Movies

How All of a Sudden made Cannes split Best Actress between Efira and Okamoto

Jun Satō

The year asked whether a jury would still reward a film that demands three hours of patience to watch two women talk, and Ryusuke Hamaguchi’s answer was to make the talking the whole event. All of a Sudden, his first film in French, won its two leads a shared Best Actress prize — Virginie Efira and Tao Okamoto, named together — and the decision not to choose between them is the most accurate verdict the film could have drawn. It is built as a duet; awarding half of it would have misread the structure.

Efira plays Marie-Lou Fontaine, who runs a nursing home in the Paris suburbs and pushes a care philosophy her staff resists, a method built on treating the dying as people rather than tasks. Okamoto plays Mari Morisaki, a terminally ill Japanese playwright whose arrival reorganises Marie-Lou’s sense of her own work. The film sets care against the economics that constrain it, and lets the friction between a system measured in efficiency and a death measured in attention carry the drama without ever raising its voice.
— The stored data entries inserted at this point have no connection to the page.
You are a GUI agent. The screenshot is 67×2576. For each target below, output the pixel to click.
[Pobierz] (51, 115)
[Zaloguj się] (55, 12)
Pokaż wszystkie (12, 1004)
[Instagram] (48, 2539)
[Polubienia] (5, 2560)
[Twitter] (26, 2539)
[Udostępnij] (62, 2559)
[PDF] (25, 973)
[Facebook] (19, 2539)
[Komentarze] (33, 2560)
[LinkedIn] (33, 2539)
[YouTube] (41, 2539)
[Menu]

Hamaguchi works the way critics at Cannes have come to expect and the broad arthouse audience still finds startling: long, unbroken dialogue scenes that refuse to cut for emphasis, performances calibrated to the register of actual conversation rather than dramatic beats. The bilingual structure — French and Japanese threaded through the same rooms — turns translation itself into a theme, the gap between what is said and what survives the crossing. The premiere drew a seven-minute ovation, and the film sat among the highest-rated titles on the critics’ grid.

The win extends a career that has quietly become one of the most decorated in world cinema. Hamaguchi reached a global audience with Drive My Car, after the five-hour Happy Hour and the Berlin-winning Wheel of Fortune and Fantasy, and All of a Sudden is his first move into European-language production. He carries the same instrument across the border: dialogue as the load-bearing structure, duration as a form of respect for the viewer’s attention rather than a test of it.

What the film cannot get around is its own length. A 196-minute drama about end-of-life care is, by design, a hard sell to the audience whose relationship with mortality it most wants to reach, and the shared acting prize, while precise, also quietly admits the jury could not rank one half of a two-hander over the other. Whether that reads as generosity or indecision is the argument the film leaves in the room.

The forward path runs through the specialty circuit Hamaguchi has mastered, now with two prize-winning performances to carry it. For Efira, a César-level fixture of French cinema, the award is international consolidation; for Okamoto, better known to global audiences from genre and franchise work, it is a reframing. A Cannes acting prize tends to redirect the careers it touches, and a shared one redirects two at once — the quietest large consequence of the night.